Start of RECORDS TO USE

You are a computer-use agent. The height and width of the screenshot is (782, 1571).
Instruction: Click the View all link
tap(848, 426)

End of RECORDS TO USE
Start of RECORDS TO USE

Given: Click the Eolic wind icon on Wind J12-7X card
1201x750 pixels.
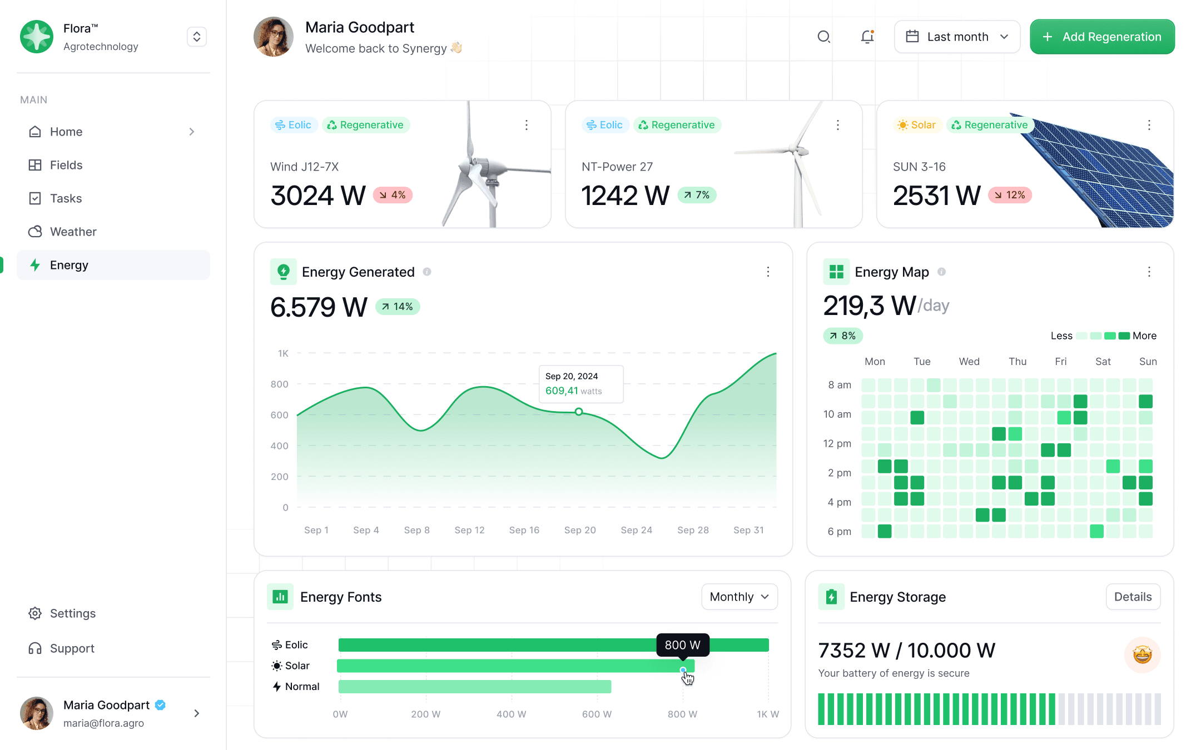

End of RECORDS TO USE
Start of RECORDS TO USE

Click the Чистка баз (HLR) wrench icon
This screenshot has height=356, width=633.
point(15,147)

End of RECORDS TO USE

• [PROBLEM]: Copy each line above that contains the string "icon".

• [PROBLEM SOLUTION]:
Given: Click the Eolic wind icon on Wind J12-7X card
Click the Чистка баз (HLR) wrench icon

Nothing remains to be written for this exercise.